- [ACTIVITY]: Look for the line with "You are a computer-use agent." in the data below, then reproduce word for word that line and every line after it. Leave out all pictures and add nothing.

(Dataset records)
########

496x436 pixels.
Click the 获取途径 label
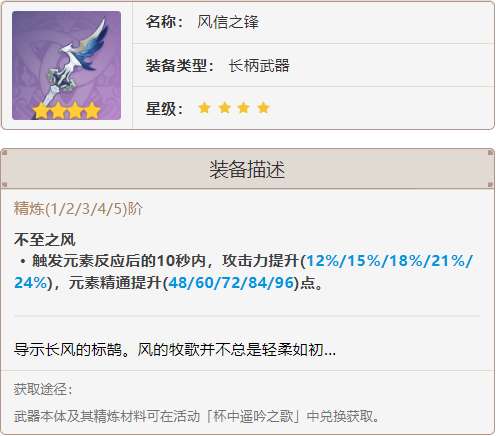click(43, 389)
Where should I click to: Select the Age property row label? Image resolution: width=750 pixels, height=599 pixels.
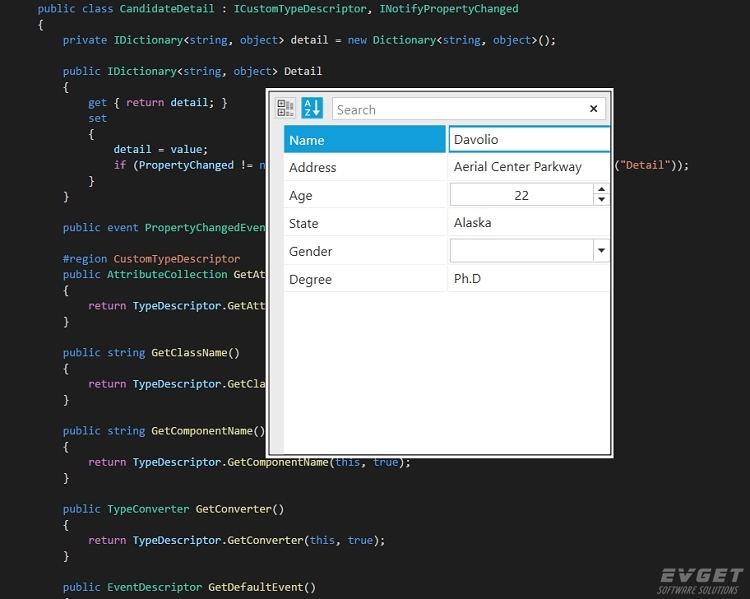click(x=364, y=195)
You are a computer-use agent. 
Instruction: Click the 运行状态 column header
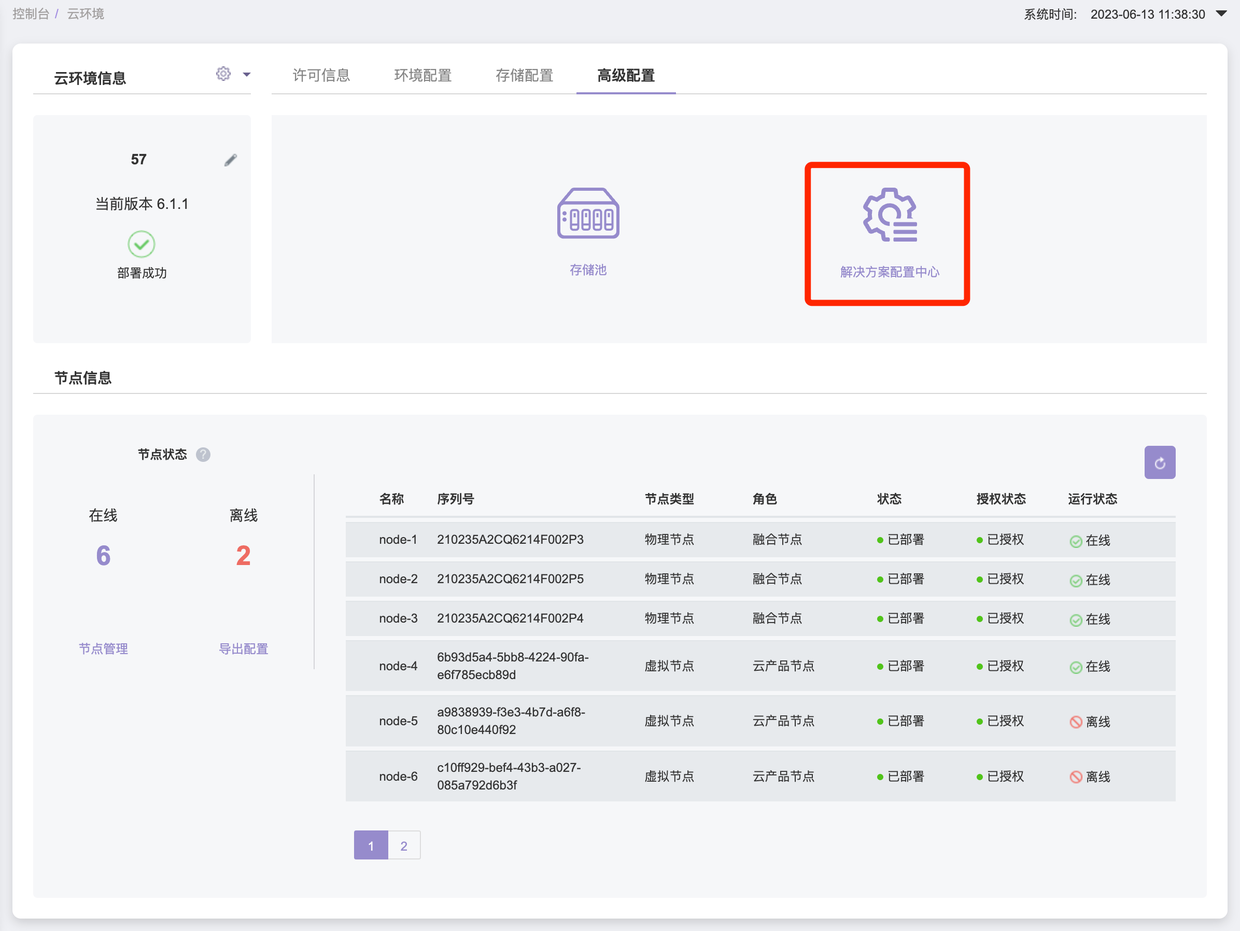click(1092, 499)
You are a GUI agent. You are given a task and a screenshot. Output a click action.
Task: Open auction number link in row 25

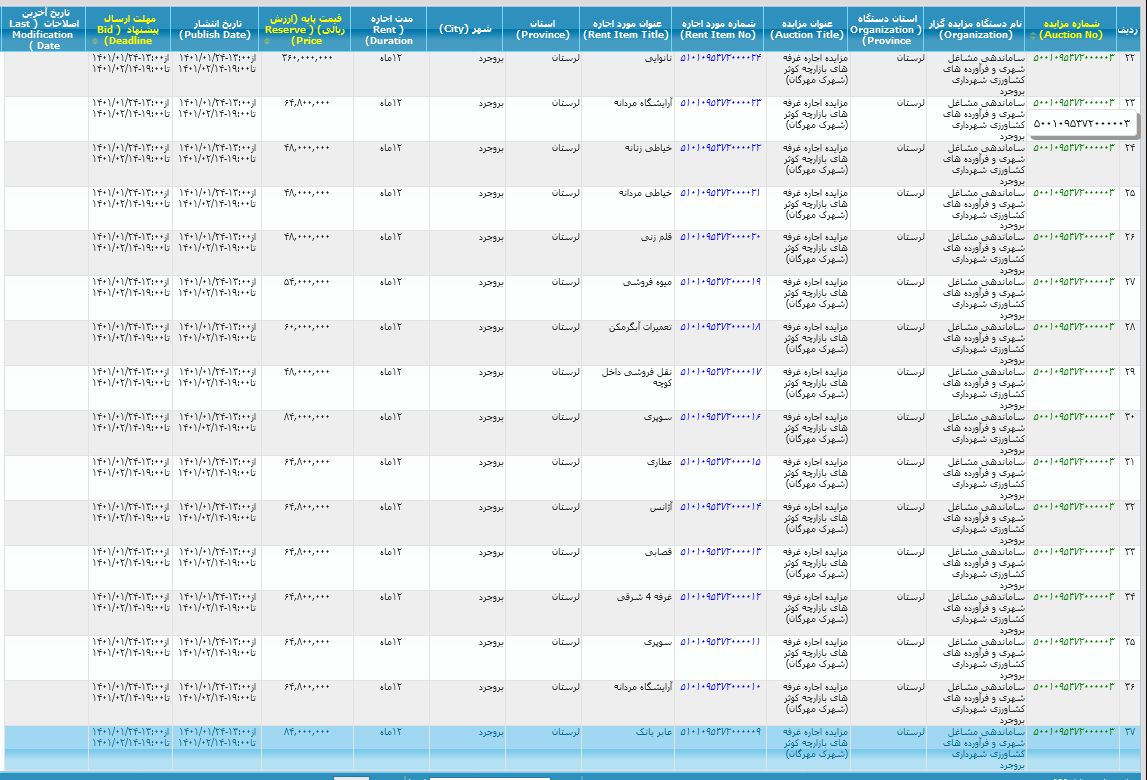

########

- [PROBLEM SOLUTION]:
You are a computer-use agent. 
Instruction: Click the 运行状态 column header
click(1092, 499)
You are a GUI agent. You are given a task and a screenshot. Output a click action.
Task: Open auction number link in row 25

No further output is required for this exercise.